Limitations & Future Work

  • Omission of intrinsics: The authors acknowledge they do not track intrinsics (especially focal length). In MAN TruckScenes, fine-tuning focal length significantly improved accuracy for some sequences, but this was not stably reproducible. tracking focal length alongside the essential matrix is a future direction.
  • Inherent difficulty of Y-rotation observation: In scenarios with large vertical FoV, low resolution, or distant views (highways), Ry accuracy is significantly weaker than X/Z (by ~5x) and impacts depth most heavily; this is difficult to solve fundamentally within the method.
  • Translation only to direction: Baseline scale must be restored using a reference to compare MAE with GT, as absolute scale is unobservable (inherent to epipolar geometry).
  • Reliance on a good reference starting point \(\mathbf{E}^{\text{ref}}\): The method is designed to "track drift." If the initial offline calibration is severely flawed (e.g., KITTI intrinsics), external recalibration is required to be effective.
  • Synthetic data reliance: CARLA–Drift is synthetic; real datasets with ground truth decalibration for tracking remain scarce, limiting the evaluation of real-world absolute accuracy.
  • vs Camera Pose Estimation (PoseNet [19] / Orientation Learning [3] / Rockwell [27]): These are mostly single-image 6-DoF regressions for offline use.

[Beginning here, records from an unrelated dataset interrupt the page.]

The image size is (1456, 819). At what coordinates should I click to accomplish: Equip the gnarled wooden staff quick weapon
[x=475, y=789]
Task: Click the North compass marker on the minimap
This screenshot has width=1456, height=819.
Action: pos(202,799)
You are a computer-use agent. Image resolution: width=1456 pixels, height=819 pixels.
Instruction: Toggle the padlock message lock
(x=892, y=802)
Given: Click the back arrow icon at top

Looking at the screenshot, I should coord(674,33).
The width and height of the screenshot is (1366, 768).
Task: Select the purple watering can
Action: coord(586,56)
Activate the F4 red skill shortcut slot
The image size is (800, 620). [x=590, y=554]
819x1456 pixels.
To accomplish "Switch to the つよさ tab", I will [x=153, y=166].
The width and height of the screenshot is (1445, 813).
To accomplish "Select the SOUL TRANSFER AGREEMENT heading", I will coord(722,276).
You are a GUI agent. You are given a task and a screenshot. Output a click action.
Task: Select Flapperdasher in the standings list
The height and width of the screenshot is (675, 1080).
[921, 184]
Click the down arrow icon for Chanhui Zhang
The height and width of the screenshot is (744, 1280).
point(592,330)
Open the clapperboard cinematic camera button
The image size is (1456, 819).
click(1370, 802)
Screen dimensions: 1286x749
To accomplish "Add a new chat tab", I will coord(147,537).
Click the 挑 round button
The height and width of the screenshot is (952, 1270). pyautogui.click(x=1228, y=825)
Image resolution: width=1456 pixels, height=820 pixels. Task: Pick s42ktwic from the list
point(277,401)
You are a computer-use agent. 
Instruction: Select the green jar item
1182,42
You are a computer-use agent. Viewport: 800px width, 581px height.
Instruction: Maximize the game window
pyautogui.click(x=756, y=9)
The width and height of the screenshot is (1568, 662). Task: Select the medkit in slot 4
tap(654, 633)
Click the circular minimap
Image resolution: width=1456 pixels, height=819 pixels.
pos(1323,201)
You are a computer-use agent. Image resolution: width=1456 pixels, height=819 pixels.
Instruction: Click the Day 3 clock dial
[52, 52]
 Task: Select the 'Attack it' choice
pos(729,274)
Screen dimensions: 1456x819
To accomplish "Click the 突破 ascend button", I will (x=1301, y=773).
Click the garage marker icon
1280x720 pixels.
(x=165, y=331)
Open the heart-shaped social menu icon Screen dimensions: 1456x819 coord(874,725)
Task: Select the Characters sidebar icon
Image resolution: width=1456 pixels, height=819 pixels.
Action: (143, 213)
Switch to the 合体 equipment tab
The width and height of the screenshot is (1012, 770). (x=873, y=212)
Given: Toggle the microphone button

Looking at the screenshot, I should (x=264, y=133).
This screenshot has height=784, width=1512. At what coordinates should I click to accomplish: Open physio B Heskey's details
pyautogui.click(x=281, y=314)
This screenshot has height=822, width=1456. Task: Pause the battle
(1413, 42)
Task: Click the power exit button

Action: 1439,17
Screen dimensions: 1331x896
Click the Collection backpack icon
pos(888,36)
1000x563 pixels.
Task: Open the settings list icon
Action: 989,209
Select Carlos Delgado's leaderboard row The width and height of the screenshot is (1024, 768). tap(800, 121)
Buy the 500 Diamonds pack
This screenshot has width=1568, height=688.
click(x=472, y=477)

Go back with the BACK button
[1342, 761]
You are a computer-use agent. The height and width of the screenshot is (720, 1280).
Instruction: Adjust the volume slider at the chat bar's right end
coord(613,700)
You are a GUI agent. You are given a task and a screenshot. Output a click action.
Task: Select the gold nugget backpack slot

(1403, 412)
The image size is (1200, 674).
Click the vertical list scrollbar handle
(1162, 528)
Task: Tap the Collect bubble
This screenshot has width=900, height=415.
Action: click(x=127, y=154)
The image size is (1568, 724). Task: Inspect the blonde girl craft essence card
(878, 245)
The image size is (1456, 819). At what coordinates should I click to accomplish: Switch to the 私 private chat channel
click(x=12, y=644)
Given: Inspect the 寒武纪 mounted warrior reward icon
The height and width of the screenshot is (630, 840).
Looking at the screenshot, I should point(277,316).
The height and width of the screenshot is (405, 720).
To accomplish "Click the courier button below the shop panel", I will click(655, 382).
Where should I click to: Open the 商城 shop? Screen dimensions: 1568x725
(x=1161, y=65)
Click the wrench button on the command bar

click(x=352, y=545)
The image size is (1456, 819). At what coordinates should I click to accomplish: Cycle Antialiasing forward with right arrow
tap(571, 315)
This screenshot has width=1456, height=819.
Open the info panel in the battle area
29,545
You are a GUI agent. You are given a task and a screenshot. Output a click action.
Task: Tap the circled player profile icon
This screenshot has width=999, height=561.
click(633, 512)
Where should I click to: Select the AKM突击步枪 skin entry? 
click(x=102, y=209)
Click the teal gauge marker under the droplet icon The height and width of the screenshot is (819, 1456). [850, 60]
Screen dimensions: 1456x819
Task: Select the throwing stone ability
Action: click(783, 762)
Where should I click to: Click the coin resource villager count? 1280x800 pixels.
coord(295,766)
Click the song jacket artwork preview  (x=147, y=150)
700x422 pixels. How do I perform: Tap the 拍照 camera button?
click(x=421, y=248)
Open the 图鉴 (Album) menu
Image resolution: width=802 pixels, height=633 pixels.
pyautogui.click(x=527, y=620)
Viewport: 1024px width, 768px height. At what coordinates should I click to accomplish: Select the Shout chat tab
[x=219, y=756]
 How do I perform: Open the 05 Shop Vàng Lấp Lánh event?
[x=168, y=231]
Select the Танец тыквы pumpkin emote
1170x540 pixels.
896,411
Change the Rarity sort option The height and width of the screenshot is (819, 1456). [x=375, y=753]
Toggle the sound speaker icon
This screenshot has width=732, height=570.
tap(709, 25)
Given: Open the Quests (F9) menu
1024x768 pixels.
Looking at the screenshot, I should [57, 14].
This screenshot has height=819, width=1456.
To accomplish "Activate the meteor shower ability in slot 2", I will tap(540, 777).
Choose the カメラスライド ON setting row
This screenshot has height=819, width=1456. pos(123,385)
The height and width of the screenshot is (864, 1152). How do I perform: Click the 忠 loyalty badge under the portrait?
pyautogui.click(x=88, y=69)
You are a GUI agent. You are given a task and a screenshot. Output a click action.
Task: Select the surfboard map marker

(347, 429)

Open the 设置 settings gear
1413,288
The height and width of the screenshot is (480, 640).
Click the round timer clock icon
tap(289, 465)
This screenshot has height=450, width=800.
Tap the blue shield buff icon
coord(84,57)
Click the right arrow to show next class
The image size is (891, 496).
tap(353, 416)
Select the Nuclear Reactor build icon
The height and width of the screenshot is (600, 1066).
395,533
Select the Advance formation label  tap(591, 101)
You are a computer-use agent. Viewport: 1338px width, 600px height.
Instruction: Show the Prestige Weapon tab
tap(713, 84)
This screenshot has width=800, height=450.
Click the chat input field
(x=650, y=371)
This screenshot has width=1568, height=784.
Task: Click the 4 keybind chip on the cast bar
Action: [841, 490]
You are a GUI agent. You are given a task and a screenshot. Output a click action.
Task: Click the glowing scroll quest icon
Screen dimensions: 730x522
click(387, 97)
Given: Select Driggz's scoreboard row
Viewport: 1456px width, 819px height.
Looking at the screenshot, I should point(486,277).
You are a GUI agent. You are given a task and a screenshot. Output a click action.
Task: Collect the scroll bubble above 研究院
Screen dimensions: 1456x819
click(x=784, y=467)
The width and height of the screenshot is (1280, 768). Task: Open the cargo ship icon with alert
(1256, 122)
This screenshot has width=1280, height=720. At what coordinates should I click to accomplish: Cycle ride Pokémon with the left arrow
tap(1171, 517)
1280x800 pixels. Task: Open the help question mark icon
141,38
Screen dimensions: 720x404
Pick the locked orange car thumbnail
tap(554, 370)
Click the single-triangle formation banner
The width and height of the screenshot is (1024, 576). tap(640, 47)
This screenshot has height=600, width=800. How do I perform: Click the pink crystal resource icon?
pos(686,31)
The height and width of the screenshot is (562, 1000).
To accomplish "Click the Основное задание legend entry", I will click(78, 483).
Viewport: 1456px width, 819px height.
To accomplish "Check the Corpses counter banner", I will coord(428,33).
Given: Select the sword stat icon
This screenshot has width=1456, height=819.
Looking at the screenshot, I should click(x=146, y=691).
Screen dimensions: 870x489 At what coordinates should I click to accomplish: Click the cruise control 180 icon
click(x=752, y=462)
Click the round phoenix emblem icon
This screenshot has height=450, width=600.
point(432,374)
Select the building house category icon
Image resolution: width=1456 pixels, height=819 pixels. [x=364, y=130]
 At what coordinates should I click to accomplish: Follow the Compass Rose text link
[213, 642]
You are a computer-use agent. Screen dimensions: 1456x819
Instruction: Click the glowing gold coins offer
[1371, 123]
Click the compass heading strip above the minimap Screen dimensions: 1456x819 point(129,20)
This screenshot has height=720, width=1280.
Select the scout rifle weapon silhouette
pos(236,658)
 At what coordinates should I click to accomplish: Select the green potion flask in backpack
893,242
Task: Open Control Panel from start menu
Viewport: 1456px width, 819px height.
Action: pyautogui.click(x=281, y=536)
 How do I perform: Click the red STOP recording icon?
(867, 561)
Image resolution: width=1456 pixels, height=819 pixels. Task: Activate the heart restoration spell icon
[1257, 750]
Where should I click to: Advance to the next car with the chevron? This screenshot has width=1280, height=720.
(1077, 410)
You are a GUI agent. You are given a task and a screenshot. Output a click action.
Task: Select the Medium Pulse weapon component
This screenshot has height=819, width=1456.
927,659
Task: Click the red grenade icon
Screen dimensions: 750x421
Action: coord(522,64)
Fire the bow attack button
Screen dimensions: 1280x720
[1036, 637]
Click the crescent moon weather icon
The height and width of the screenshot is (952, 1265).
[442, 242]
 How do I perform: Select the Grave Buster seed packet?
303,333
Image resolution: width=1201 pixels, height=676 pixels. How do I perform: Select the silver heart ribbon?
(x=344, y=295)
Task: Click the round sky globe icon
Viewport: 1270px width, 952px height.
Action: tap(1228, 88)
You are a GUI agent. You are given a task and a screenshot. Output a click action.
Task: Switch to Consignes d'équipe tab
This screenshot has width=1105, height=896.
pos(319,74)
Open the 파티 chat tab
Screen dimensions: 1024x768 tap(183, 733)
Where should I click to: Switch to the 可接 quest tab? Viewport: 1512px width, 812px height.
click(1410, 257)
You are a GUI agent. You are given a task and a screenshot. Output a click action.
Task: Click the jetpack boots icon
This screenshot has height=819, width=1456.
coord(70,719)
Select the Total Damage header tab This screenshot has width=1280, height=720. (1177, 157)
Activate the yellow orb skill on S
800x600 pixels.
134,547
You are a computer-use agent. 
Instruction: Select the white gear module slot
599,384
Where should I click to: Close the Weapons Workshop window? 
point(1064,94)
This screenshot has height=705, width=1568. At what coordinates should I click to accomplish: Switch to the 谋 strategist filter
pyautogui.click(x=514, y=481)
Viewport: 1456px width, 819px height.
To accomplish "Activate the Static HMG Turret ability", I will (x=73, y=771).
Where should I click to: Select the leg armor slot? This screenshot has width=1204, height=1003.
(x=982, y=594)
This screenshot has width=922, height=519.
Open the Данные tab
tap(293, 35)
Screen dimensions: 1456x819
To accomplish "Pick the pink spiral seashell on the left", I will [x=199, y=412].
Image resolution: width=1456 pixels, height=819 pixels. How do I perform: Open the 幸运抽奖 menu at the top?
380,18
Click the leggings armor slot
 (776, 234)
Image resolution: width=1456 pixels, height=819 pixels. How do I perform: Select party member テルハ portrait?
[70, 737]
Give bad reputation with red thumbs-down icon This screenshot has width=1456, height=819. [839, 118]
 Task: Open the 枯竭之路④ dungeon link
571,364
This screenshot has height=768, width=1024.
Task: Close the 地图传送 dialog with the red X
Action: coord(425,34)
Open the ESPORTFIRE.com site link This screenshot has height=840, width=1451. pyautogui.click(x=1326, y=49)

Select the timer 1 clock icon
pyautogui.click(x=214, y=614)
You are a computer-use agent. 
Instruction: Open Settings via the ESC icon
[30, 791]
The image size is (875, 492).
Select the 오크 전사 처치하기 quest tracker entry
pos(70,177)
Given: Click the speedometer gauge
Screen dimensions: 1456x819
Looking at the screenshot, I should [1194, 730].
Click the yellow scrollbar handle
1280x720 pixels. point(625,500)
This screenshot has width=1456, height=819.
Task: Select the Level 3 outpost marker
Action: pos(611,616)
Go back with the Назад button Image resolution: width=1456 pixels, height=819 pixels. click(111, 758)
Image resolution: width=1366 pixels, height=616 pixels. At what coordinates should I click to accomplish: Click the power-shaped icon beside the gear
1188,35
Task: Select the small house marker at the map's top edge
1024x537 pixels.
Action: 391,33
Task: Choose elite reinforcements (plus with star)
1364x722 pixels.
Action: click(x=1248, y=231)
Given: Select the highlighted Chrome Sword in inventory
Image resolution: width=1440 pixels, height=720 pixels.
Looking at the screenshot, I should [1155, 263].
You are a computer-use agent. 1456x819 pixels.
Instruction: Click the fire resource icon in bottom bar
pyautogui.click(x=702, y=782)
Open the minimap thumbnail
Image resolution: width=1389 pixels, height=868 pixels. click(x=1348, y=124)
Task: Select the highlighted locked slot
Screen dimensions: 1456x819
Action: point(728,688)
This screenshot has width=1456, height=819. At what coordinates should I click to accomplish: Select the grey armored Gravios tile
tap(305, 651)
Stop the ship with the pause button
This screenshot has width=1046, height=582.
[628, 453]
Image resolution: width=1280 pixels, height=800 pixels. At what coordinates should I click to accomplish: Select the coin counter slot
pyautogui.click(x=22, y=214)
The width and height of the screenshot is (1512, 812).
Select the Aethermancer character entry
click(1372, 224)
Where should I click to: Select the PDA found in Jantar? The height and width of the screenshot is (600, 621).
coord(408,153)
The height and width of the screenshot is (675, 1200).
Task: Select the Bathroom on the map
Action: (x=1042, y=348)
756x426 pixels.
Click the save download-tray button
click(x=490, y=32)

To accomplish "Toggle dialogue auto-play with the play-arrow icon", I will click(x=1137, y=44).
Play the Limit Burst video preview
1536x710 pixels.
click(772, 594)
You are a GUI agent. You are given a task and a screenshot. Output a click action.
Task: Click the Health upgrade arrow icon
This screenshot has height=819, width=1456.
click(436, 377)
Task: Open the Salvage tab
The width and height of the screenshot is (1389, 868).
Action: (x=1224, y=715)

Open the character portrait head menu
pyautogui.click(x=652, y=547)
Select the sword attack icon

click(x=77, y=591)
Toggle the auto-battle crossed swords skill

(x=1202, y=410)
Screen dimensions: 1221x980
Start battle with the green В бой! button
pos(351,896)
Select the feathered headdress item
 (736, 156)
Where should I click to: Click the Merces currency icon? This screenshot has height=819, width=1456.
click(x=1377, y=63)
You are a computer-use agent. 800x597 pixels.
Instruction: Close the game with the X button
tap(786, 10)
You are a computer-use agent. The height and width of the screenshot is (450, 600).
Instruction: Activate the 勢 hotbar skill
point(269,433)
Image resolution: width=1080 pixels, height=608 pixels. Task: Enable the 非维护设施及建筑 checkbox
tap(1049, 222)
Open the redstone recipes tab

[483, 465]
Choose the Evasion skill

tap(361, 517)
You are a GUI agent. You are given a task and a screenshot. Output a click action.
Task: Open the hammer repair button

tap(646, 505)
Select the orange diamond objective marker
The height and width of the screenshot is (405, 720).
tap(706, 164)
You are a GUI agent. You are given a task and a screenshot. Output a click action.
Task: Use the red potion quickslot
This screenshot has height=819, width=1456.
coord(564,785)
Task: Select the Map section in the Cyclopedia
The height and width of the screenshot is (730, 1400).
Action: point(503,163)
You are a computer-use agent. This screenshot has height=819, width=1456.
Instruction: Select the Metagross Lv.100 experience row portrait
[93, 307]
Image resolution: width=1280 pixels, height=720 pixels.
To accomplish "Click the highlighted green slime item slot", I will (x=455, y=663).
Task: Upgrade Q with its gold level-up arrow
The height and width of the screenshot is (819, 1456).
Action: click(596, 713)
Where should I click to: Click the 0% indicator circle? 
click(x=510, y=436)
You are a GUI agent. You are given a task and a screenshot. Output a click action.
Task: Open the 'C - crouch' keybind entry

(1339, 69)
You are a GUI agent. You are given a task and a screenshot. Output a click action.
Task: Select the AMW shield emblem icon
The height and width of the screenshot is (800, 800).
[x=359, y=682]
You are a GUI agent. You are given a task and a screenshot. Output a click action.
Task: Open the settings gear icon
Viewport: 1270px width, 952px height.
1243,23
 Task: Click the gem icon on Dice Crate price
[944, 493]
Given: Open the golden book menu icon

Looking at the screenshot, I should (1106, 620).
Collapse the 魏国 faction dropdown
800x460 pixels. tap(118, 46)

Pose regression is too coarse for stereo calibration and ignores stereo geometric consistency. TESO focuses on online tracking, optimizing geometric constraints on the essential manifold to reach sub-degree precision.
  • vs Online Stereo Calibration (Dang [7] iEKF / SOFT2 [5] point-to-epipolar line / Kumar [21] learned rectification / Gong [15] semi-dense matching+RANSAC+LM): These obtain robustness through "better features/estimators" or trained models. TESO robustifies the loss function itself (kernelized error), remaining training-free and RANSAC-free, matching learning SOTA on CARLA–FlowGuided without neural networks.
  • vs Schaul et al. [29] Adaptive Stochastic Optimization: TESO adapts this general optimizer for tracking non-stationary calibration parameters on the essential manifold, utilizing its learning rate/memory adaptation to handle small-batch informational fluctuations.
  • Insight: The combination of "softening matches with kernel correlation + stochastic optimization with adaptive step size on a manifold" can be transferred to any online, non-stationary geometric parameter tracking problem containing outliers (e.g., LiDAR-camera online calibration, IMU extrinsic tracking).

Rating

  • Novelty: ⭐⭐⭐⭐ New perspective (robustness in loss rather than estimator), clever combination, though kernel correlation and adaptive optimization are borrowed from existing work.
  • Experimental Thoroughness: ⭐⭐⭐⭐ Multi-metric evaluation on four datasets, including real large-baseline trucks and comparison with learning SOTA; lacks a standard component-wise ablation table.
  • Writing Quality: ⭐⭐⭐⭐ Logic from motivation to method to experiment is clear; formulas are complete; diagnostic analysis (KITTI intrinsics) is highly persuasive.
  • Value: ⭐⭐⭐⭐ Lightweight and training-free, suitable for low-cost hardware/ASIC; high practical value for autonomous driving online calibration.